Speed, Regis McKenna once noted, has “become an important element of strategy”. A former Steve Jobs collaborator, McKenna is widely regarded as a legend in the global marketing community, hardly surprising since he owned the firm that designed the now ubiquitous Apple logo, and has been credited with helping to raise Intel out of start-up obscurity.
The relevance of his statement, however, is not limited to product or corporate branding. Indeed, speed as a component of strategy is a concept that companies worldwide are applying to a varied range of business activities, not least of which is expansion.
Speed, of course, is relative. What would be slow for industry behemoths could strike smaller outfits as reasonable, for instance; or what would appear sluggish to public limited companies (PLCs) might seem sustainable to privately held companies, as in the case of UK-headquartered construction consultancy, DGA Group.
“Being a privately owned company sets DGA apart from its big PLC competitors,” David Gibson, chief executive officer of DGA, tells Construction Week. “The day-to-day decision-making of PLCs is driven by [the goal to provide] short-term returns to their shareholders. DGA, on the other hand, takes a longer view on profits, which allows us to control the pace of our growth and maintain the quality of our services.
“We only go with the speed that lets us maintain quality,” he emphasises.
Offering commercial and programming services that cover pre-contract to live project work, as well as dispute work at the end of the project, DGA was founded by Gibson in the UK in 1993. The company has since expanded into other markets.
“I was on my own when I started the business,” recalls Gibson. “Now, I have a board in London, and in the last five years, we have expanded the business overseas, so we’re not just reliant on the UK market.

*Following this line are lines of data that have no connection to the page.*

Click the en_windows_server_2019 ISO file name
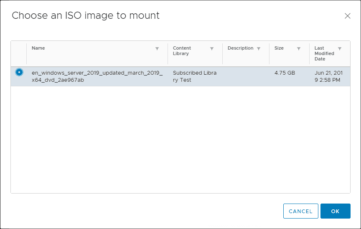[x=97, y=76]
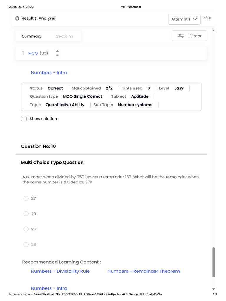Viewport: 226px width, 301px height.
Task: Select answer option 29
Action: pyautogui.click(x=26, y=214)
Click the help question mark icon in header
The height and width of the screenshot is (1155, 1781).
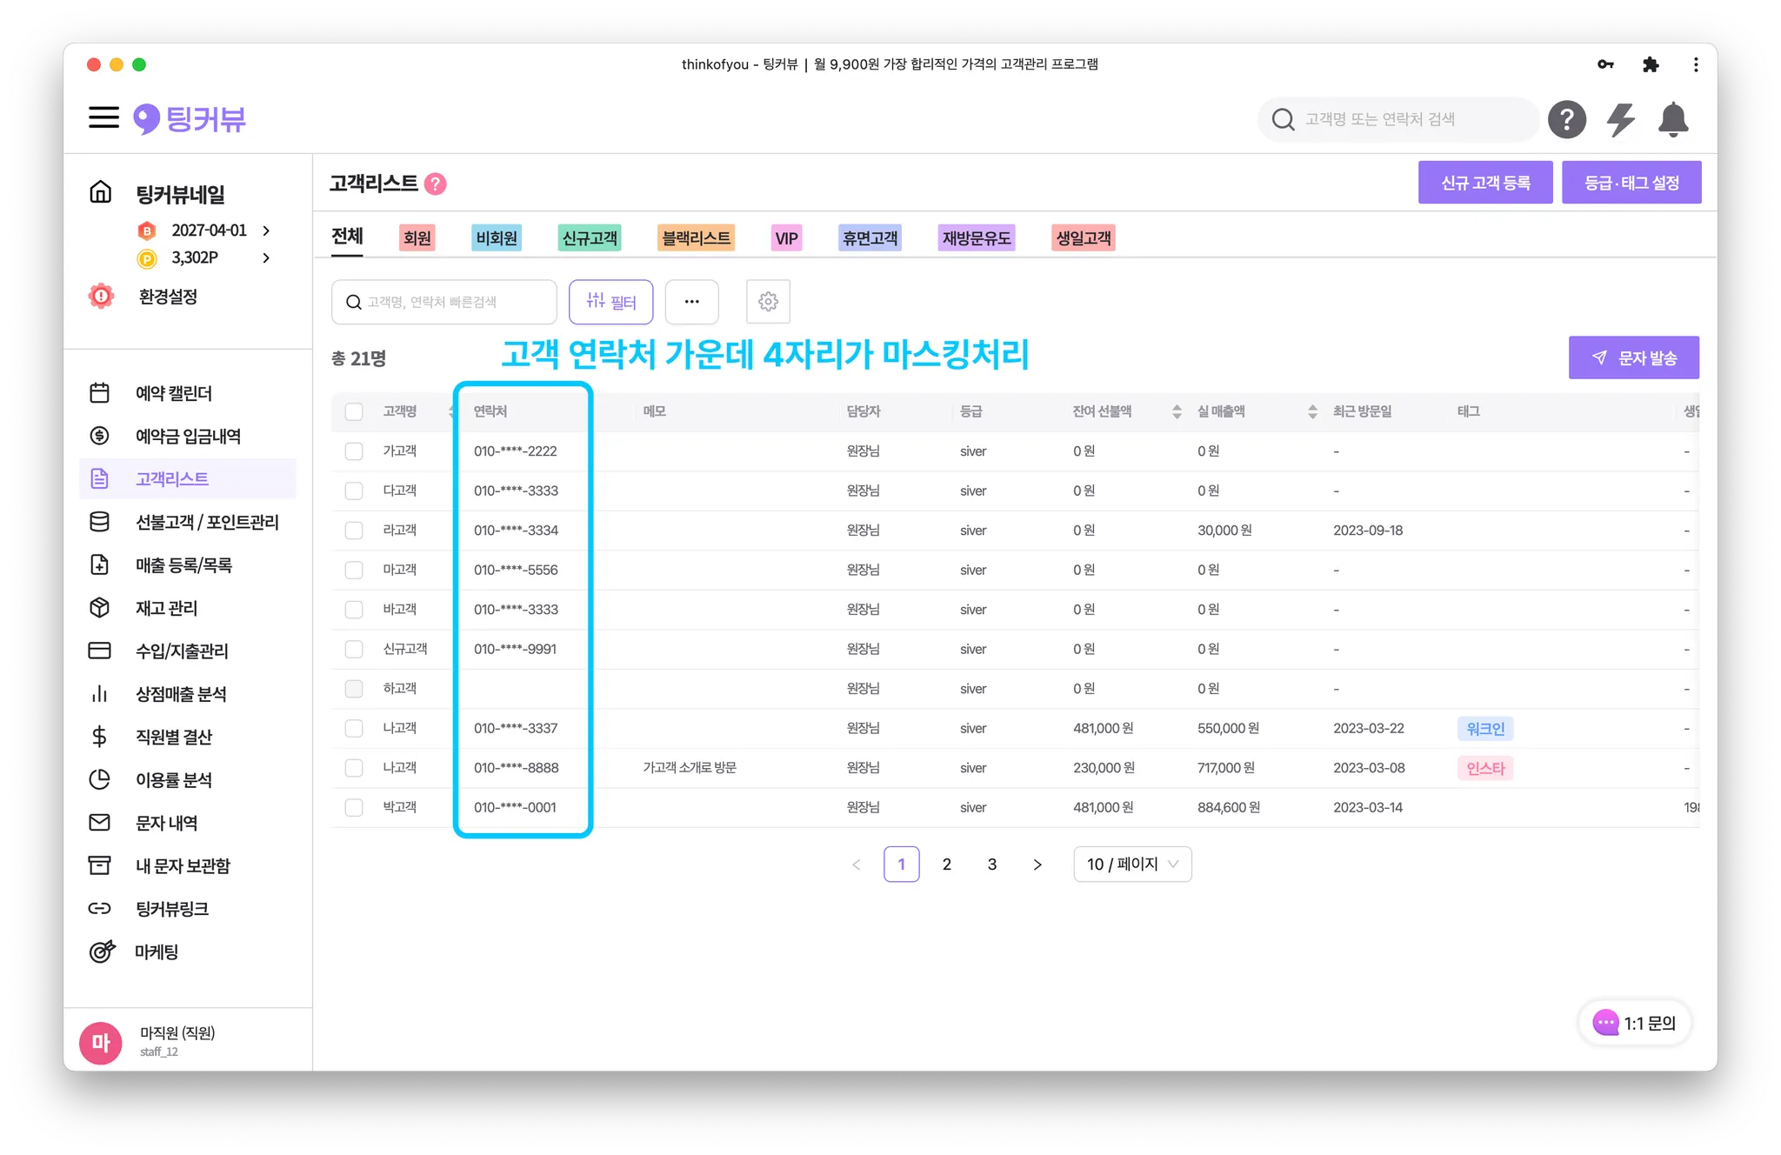pos(1566,119)
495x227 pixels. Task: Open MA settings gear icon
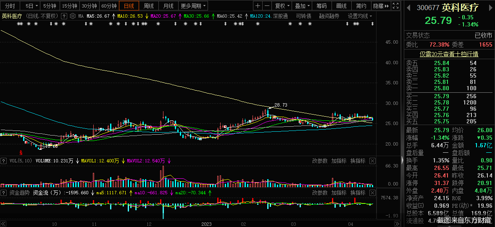(73, 16)
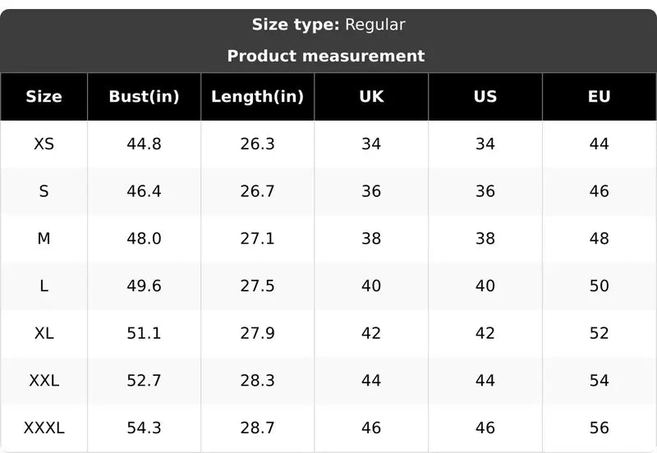Click the XS size row label
Image resolution: width=657 pixels, height=453 pixels.
coord(44,144)
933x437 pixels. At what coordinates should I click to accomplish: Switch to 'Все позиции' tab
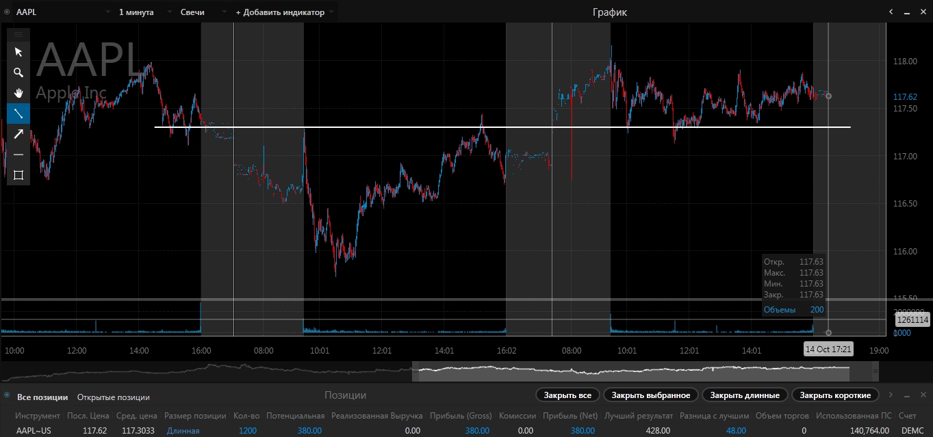coord(42,397)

We’re now in South Africa, Hong Kong, Canada, Singapore, and the UAE.”
In light of its expansion, the company made the decision to rebrand in 2016, to send the message to its network of existing and potential clients that DGA had moved from being a UK-centric business to an international consultancy. And, supporting the new, more global image, the company opened its UAE office in Dubai in January 2017. Although only a year old, DGA’s base for the UAE and the wider Middle East has grown from being a one-person team to having a consultant headcount of 18.
Dominic Sharman, the group’s regional manager for the Middle East, explains that the decision to open the UAE office was made in response to requests from clients interested in DGA’s services.
“We have global framework agreements with Tier 1 contractors, as well developers, and our services are available internationally, but we wanted to expand into the region,” he elaborates, adding that DGA received calls from companies based in the UAE and other Middle Eastern countries.
“The request was for us to come to the region, which was one of the reasons David took the next step and opened the Dubai office. Since then, we’ve enjoyed healthy growth and have even moved to bigger premises,” Sharman tells Construction Week.
According to Gibson, DGA is looking into the possibility of establishing a presence in other parts of the UAE, such as Abu Dhabi, and other GCC countries like Saudi Arabia, in the next 12 months: “We’re considering opening secondary offices to support our client base in the region, and since there’s great growth potential in the UAE, we may set one up in Abu Dhabi.
“We’re looking at the construction market at the moment and how it’s [going to perform] in the next couple of years. With Expo 2020 Dubai, there’s a big pipeline of projects.”
Despite his optimism about the Middle East market, Gibson reveals that DGA – which counts quantum and delay experts, and quantity surveyors and engineers with an interest in programming, among its staff members – has been facing challenges when it comes to recruiting skilled employees.
He explains that, to address these issues, DGA has been bringing in employees from its international staff pool to help support the Dubai team, as and when needed.
“Recruitment is a core activity for us because we only grow our team [based] on our ability to maintain quality,” says Gibson. “We want to make sure that we get the right people into our business. We want to find people with the right experience and skillset, who can deliver the services to the standards we demand as an organisation.”
Sharman, backing Gibson’s statement, adds: “Recruitment is definitely the biggest challenge at the moment, because of the issues that are arising from the construction industry and the skills that are required. Even our clients are struggling with their human resources.”
Continuing on the topic of challenges being faced by clients, Gibson says that many construction companies, especially small firms, enter into contracts despite not fully understanding the terms involved.
“The farther down the supply chain you go, the less awareness there is in those smaller local companies,” he explains. “The international companies that typically have in-house legal [counsel] are the most aware and are the ones that carry out due diligence on contract documents. But when you get to the lower-level sub-contractors that don’t have in-house legal [counsel], that’s where awareness is lacking.”
Gibson says that to help those organisations, DGA, which also provides assistance to the supply chain in processing monthly payments, hosts seminars that tackle topics such as legal practices in the city or country of operation.
“These give us the opportunity to educate those companies on the risky terms they need to be aware of when they enter into these contracts,” concludes Gibson.